Il existe une grande variété de probiotiques, lesquels conseillez-vous en particulier ?
Oui, il y a différentes souches et chaque souche a des propriétés différentes. En cette période complètement stressante, génératrice d’anxiété, et en cas de coup de stress, de fatigue ou de blues, vous pouvez prendre ces trois souches : bifidobacterium longum, lactobacillus helveticus et lactobacillus rhamnosus. Je les prescris souvent à mes patients. Elles ont aussi un effet bénéfique sur la digestion. Vous pouvez aussi demander conseil à votre médecin ou à votre pharmacien.
Selon vous, ces pouvoirs du microbiote sont porteurs de grands espoirs en matière de thérapeutique, c’est-à-dire ?
Grâce à l’analyse du microbiote, on peut parfaitement imaginer que l’on fera évoluer les traitements des maladies en ciblant le microbiote de façon individualisée. Avec mon équipe, nous travaillons actuellement sur la façon d’identifier, en fonction de votre profil de microbiote, quel type d’antidépresseur sera le plus efficace sur vous.

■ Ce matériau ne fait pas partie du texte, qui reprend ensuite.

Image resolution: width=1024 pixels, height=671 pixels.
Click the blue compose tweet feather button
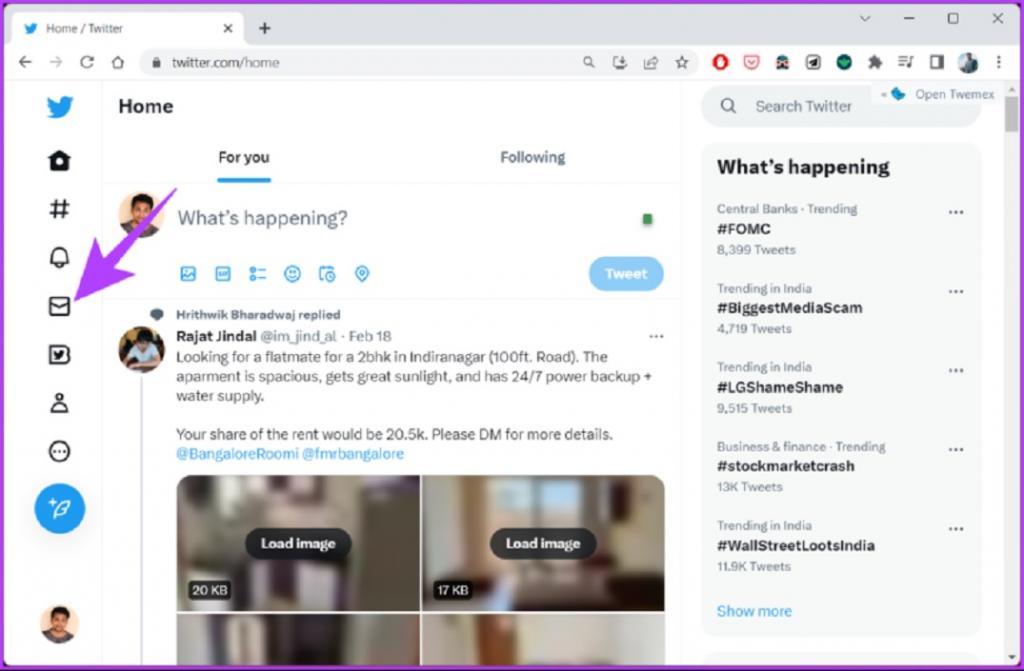click(x=59, y=508)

Nous pouvons aussi imaginer qu’à l’avenir, nous pourrons utiliser des probiotiques dédiés, par exemple des psychobiotiques pour les maladies qui impliquent le cerveau. L’analyse du microbiote pourra également aider à prédire le risque de certaines futures maladies, ce qui permettra, je l’espère, de modifier l’histoire naturelle de ces pathologies et même de les prévenir. Mais nous n’en sommes encore qu’au tout début de la recherche.